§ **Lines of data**
[start]

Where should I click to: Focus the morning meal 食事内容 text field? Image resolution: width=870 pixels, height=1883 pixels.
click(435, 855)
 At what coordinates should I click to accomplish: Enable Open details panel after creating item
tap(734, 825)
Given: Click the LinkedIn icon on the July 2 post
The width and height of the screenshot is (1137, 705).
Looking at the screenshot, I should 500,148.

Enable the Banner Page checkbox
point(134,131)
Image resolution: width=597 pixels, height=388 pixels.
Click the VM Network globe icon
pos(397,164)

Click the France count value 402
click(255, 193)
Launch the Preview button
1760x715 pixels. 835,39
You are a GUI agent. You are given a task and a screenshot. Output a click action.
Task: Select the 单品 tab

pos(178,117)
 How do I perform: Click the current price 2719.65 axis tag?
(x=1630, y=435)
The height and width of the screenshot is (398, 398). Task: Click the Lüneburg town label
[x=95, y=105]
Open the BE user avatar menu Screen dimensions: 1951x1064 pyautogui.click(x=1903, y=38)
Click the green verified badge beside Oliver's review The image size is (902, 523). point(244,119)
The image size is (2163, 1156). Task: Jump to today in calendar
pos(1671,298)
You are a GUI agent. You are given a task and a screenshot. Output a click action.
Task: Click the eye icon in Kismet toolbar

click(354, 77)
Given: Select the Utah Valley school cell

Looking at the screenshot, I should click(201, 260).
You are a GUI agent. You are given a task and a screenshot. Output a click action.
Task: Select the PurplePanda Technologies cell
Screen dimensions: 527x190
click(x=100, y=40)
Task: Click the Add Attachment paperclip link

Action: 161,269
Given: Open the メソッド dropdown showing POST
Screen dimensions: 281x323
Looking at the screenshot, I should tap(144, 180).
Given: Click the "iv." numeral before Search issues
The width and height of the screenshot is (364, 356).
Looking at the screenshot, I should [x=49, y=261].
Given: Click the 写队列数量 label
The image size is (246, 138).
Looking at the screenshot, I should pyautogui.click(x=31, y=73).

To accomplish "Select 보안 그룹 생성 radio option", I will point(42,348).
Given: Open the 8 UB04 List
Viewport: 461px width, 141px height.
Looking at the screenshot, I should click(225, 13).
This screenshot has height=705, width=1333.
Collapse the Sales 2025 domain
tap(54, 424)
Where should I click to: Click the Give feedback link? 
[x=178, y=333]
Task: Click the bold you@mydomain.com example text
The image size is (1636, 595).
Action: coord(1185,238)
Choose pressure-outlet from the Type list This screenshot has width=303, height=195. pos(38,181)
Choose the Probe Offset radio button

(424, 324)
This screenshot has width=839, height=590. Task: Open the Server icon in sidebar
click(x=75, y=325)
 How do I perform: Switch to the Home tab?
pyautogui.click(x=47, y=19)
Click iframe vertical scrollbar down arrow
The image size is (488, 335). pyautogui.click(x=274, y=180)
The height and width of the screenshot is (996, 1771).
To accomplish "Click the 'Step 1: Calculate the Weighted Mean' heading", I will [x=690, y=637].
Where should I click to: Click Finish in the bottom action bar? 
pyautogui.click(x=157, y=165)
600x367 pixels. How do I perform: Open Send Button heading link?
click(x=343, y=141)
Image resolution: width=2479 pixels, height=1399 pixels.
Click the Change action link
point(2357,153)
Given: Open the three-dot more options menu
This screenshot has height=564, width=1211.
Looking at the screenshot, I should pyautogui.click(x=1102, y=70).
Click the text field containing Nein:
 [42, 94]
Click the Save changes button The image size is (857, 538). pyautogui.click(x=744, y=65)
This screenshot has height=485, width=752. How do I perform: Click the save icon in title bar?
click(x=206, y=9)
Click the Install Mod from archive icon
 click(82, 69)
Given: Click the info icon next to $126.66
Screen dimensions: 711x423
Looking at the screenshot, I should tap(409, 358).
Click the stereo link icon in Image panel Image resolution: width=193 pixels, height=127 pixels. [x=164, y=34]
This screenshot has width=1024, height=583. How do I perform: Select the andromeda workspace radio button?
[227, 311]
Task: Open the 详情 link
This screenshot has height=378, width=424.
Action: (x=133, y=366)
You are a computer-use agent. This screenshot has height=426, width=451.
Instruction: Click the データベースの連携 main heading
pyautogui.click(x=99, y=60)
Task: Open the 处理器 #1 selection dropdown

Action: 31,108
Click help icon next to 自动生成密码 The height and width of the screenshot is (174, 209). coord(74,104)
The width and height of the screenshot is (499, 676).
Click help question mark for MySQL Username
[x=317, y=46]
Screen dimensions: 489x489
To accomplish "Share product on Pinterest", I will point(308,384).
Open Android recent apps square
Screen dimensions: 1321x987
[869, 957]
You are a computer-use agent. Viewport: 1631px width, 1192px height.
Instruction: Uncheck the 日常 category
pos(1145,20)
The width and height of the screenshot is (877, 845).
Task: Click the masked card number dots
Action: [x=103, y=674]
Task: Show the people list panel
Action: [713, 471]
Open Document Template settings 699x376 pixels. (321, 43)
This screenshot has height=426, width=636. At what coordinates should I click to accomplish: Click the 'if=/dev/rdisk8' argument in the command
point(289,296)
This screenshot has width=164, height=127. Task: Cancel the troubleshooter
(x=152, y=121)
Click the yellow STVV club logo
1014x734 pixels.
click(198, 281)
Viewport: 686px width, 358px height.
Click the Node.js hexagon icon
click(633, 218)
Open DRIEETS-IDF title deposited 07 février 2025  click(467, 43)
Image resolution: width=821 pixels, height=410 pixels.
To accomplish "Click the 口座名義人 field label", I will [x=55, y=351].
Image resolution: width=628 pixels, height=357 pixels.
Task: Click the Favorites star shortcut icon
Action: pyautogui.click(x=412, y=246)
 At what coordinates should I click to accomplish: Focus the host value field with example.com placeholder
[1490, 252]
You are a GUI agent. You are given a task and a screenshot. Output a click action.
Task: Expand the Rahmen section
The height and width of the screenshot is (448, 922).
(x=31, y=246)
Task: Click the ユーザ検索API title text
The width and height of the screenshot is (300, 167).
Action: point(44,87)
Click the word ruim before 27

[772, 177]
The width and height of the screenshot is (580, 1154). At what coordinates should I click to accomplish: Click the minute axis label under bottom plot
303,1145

[end]

§ **Problem details**
Print the lines above exactly as they appear, starting at the line that contains "At what coordinates should I click to accomplish: Focus" and ending at the last line.

§ **Solution for this exercise**
 At what coordinates should I click to accomplish: Focus the host value field with example.com placeholder
[1490, 252]
You are a GUI agent. You are given a task and a screenshot. Output a click action.
Task: Expand the Rahmen section
The height and width of the screenshot is (448, 922).
(x=31, y=246)
Task: Click the ユーザ検索API title text
The width and height of the screenshot is (300, 167).
Action: point(44,87)
Click the word ruim before 27

[772, 177]
The width and height of the screenshot is (580, 1154). At what coordinates should I click to accomplish: Click the minute axis label under bottom plot
303,1145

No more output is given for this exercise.